## Start Data

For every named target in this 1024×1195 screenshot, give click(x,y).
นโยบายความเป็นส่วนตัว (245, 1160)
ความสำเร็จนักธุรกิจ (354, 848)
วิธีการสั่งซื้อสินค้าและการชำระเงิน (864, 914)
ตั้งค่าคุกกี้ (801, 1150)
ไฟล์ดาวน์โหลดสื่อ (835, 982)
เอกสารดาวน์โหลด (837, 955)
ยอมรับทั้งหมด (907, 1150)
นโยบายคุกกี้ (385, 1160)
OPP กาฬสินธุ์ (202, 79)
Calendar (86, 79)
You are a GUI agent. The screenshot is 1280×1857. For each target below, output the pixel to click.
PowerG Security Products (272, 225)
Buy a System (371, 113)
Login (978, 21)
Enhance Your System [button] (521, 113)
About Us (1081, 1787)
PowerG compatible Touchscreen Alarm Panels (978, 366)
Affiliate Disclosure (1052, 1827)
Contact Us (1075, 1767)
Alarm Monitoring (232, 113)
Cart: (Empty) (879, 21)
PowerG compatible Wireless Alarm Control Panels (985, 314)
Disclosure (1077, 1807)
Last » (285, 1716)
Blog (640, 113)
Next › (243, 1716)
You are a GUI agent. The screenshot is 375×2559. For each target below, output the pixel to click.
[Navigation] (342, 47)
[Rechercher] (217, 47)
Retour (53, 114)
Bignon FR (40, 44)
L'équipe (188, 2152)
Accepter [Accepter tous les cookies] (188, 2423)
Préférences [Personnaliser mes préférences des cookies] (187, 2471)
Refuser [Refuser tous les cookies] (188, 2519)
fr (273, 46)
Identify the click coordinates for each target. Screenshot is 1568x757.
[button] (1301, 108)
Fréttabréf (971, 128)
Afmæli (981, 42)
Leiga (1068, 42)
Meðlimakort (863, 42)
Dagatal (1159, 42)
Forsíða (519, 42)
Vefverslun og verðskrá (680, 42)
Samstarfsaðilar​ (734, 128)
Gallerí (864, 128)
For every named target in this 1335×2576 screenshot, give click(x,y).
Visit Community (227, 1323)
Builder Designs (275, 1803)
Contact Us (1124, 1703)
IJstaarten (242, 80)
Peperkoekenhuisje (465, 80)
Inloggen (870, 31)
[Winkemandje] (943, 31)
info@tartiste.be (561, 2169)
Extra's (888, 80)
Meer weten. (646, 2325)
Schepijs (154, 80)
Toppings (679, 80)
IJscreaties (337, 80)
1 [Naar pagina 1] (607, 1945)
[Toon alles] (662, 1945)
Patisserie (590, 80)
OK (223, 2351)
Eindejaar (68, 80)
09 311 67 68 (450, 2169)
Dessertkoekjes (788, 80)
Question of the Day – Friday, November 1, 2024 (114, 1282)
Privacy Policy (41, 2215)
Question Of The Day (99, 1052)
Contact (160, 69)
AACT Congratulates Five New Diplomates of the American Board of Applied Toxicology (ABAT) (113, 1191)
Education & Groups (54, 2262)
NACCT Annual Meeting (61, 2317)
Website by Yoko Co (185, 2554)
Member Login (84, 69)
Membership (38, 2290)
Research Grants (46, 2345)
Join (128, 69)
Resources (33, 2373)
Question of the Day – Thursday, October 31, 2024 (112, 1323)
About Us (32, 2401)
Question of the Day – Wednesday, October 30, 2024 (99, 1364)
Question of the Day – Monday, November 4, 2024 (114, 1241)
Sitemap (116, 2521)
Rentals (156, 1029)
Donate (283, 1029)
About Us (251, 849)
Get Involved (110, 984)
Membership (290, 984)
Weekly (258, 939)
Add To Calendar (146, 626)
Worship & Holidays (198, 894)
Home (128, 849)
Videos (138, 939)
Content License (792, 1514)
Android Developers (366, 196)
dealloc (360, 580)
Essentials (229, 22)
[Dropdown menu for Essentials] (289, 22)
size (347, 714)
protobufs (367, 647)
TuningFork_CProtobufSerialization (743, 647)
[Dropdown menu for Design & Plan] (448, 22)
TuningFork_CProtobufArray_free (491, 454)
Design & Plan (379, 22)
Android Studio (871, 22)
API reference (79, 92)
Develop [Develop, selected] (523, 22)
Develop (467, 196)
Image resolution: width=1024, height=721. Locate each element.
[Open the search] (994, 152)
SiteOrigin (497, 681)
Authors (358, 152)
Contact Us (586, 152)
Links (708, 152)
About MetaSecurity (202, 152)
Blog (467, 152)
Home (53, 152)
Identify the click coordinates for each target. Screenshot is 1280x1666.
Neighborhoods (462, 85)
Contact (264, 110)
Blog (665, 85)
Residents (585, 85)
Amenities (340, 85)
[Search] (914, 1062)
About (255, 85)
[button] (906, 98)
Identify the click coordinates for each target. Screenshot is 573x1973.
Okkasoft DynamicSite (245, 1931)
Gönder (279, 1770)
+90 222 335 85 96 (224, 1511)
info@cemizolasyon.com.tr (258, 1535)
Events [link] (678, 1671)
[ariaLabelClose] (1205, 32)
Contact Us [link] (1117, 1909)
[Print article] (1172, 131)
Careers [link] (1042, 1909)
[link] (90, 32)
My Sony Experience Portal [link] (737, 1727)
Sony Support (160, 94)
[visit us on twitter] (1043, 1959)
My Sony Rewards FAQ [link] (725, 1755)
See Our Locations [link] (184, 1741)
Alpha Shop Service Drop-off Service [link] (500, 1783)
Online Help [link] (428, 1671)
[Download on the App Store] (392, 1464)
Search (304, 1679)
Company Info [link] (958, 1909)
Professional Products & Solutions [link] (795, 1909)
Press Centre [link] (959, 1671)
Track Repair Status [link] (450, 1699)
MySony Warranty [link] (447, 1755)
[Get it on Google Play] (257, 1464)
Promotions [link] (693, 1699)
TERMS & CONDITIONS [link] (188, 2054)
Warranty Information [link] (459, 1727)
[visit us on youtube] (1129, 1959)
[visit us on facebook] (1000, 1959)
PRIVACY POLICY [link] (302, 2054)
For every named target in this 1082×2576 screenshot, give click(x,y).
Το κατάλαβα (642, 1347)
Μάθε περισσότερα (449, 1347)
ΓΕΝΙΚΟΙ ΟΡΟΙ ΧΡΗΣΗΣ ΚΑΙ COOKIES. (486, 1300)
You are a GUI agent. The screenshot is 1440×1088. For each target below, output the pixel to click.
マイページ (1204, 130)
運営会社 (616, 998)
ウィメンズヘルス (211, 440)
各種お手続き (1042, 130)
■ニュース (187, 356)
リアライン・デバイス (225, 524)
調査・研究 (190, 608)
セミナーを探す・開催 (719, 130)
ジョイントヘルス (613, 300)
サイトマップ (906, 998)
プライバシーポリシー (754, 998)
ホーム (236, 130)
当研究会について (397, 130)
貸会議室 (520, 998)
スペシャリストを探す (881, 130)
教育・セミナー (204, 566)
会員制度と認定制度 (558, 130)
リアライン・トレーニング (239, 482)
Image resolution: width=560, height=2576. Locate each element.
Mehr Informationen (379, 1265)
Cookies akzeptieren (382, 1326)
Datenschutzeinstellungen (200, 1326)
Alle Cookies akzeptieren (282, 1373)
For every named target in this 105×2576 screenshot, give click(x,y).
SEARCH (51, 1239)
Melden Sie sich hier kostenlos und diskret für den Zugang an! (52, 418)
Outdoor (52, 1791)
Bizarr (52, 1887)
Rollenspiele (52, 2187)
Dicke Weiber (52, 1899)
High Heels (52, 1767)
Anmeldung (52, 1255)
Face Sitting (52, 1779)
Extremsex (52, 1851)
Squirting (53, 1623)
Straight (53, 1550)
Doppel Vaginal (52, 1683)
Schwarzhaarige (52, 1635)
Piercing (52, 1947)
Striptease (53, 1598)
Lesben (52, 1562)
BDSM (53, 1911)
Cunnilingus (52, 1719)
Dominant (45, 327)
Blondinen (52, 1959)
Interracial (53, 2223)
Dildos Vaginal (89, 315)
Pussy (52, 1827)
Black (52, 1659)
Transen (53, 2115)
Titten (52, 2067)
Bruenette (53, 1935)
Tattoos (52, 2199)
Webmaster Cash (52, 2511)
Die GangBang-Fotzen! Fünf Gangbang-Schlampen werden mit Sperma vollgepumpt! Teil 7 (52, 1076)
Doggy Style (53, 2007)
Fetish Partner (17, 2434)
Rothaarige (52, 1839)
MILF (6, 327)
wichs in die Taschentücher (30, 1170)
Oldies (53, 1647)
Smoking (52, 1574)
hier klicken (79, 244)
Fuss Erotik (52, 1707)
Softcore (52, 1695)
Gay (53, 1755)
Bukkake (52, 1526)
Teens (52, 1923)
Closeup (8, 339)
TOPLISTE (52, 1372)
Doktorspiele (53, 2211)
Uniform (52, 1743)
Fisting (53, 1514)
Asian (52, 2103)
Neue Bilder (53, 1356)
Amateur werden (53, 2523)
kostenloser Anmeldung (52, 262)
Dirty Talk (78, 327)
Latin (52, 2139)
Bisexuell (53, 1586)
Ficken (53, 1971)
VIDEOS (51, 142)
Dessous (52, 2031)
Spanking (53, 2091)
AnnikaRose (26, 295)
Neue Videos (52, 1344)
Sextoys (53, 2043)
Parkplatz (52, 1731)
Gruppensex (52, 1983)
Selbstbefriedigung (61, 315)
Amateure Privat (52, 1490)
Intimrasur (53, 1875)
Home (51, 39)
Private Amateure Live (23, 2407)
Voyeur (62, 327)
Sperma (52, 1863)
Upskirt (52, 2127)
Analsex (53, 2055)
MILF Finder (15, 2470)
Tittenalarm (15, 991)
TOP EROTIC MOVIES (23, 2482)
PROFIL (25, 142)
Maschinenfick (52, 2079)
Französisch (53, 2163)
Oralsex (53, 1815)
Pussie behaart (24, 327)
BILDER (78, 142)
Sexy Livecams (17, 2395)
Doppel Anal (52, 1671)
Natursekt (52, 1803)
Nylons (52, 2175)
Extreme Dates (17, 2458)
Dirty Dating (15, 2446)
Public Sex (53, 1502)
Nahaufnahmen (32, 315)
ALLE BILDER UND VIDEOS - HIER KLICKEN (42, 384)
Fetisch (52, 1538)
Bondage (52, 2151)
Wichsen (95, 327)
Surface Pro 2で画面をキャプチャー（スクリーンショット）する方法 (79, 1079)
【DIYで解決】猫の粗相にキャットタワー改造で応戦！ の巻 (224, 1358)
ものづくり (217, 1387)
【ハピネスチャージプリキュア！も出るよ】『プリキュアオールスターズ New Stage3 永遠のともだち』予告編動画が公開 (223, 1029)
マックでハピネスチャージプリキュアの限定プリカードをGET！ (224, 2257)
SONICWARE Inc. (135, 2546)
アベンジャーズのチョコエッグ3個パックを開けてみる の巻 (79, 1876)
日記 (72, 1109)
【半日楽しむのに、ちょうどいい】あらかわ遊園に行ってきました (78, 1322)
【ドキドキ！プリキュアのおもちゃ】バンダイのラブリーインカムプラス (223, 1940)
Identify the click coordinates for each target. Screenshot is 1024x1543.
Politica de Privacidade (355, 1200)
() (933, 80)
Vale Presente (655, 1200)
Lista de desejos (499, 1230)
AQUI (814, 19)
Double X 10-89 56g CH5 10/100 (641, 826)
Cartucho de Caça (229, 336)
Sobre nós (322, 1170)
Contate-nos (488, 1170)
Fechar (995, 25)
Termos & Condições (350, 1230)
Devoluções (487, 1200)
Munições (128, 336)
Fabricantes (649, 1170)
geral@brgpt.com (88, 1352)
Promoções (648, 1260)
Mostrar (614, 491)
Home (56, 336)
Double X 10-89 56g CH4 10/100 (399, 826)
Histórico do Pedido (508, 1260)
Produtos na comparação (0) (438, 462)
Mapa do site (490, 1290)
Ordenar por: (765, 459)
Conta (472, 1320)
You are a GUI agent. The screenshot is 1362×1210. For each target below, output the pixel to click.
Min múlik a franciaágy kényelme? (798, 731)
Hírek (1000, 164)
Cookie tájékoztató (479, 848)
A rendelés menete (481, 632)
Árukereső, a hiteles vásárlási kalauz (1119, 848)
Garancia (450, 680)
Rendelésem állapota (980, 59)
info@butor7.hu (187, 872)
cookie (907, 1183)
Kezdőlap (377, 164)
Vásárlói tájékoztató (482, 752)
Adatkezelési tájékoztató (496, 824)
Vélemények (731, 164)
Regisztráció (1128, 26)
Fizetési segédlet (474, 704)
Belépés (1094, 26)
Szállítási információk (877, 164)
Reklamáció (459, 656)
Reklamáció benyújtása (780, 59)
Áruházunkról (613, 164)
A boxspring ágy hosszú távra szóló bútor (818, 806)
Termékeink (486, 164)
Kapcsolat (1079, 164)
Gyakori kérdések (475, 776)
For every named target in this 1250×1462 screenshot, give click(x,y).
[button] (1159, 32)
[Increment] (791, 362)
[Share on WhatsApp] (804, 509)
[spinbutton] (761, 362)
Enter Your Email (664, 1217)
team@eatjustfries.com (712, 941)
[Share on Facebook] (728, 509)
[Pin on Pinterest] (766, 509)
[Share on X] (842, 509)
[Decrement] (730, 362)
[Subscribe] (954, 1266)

## End Data

## Stated task
Repeat word for word the lines of the listing above, starting with the line that contains "You are a GUI agent. The screenshot is 375×2559." and going on through the line that contains "Préférences [Personnaliser mes", both included.

## Written answer
You are a GUI agent. The screenshot is 375×2559. For each target below, output the pixel to click.
[Navigation] (342, 47)
[Rechercher] (217, 47)
Retour (53, 114)
Bignon FR (40, 44)
L'équipe (188, 2152)
Accepter [Accepter tous les cookies] (188, 2423)
Préférences [Personnaliser mes préférences des cookies] (187, 2471)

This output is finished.